Model Overview
allura-org/TQ2.5-14B-Sugarquill-v1 is a 14 billion parameter model developed by Auri, built upon the SuperNova-Medius base. This model has undergone continued pretraining on a diverse dataset of short stories, aiming to enhance its prose generation capabilities and narrative versatility. It features a substantial 32768 token context length, enabling it to handle longer creative writing tasks beyond typical short stories.
Key Capabilities
- Advanced Story Generation: Fine-tuned on assorted short story data, it produces nuanced and diversified prose.
- Extended Context Handling: Supports a 32768 token context, ideal for generating longer narratives and maintaining coherence over extended interactions.
- Dual-Mode Functionality: Effective for both roleplay (RP) and general storywriting, functioning well in chat-based co-writing and raw completion scenarios.

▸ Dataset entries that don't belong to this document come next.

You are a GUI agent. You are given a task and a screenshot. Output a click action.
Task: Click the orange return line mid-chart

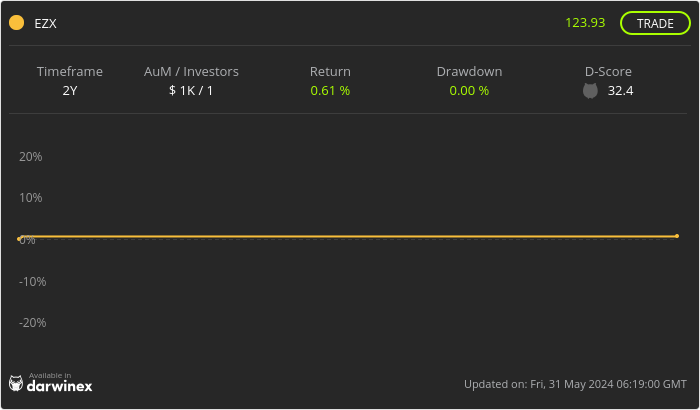click(x=350, y=237)
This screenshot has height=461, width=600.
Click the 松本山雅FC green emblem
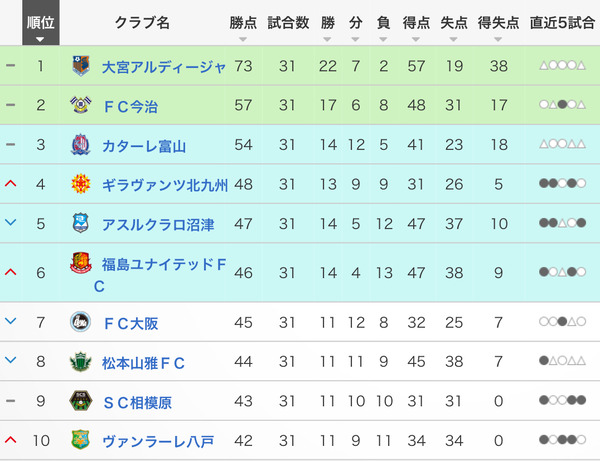pos(81,362)
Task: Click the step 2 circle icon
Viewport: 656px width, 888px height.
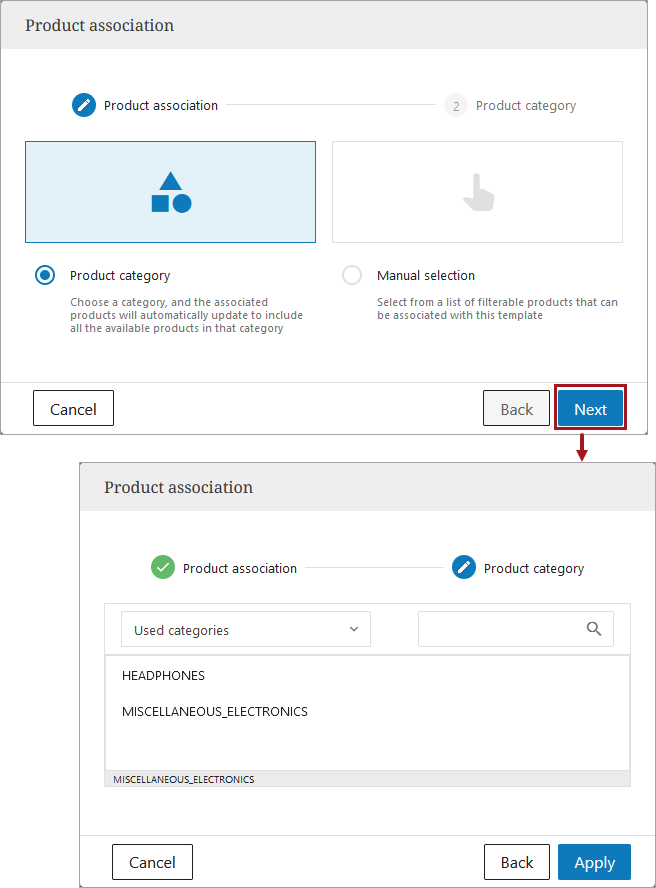Action: point(456,105)
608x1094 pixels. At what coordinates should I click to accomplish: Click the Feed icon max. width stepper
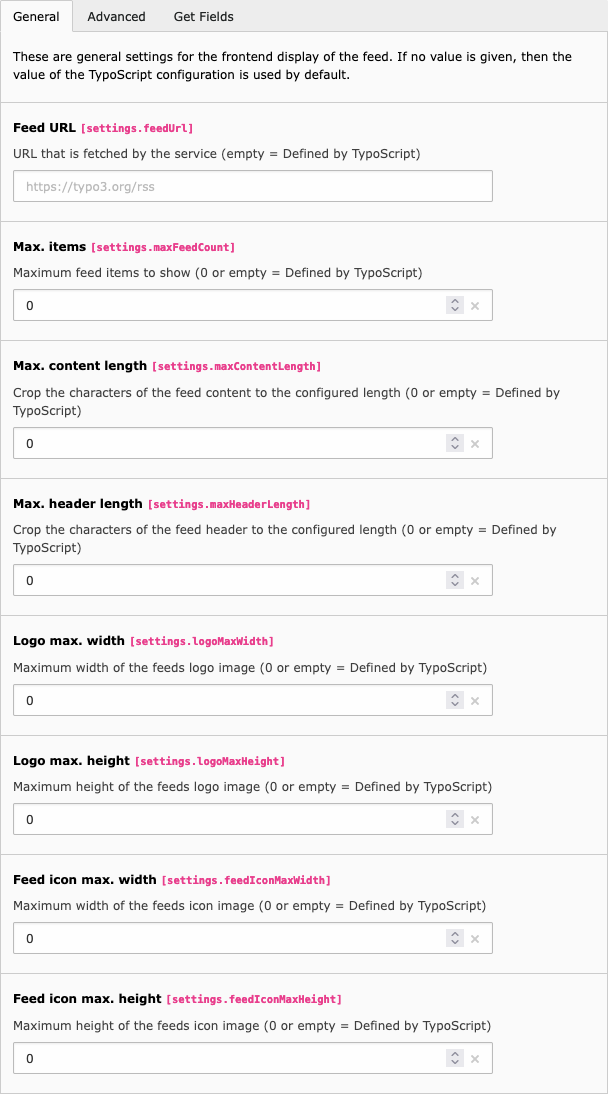(x=455, y=939)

- Robust Instruction Following: Despite its creative focus, the model retains strong instruction adherence, making it adaptable to specific user prompts.
Training Details
The model was trained for 2 epochs on 10,000 rows (approximately 18.7 million tokens) from the Erebus-87k and r_shortstories_24k datasets. Training involved normalizing punctuation to ASCII and standardizing whitespaces to improve text quality. It utilized rsLoRA with an effective batch size of 40 and a paged_ademamix_8bit optimizer, running on a 5x3090Ti workstation.
Recommended Usage
Users should employ ChatML instruct formatting, consistent with its base model. Recommended sampling parameters include a Temperature of 0.8, Min-P of 0.05, Top-A of 0.3, and a Repetition Penalty of 1.03 for stable and creative outputs.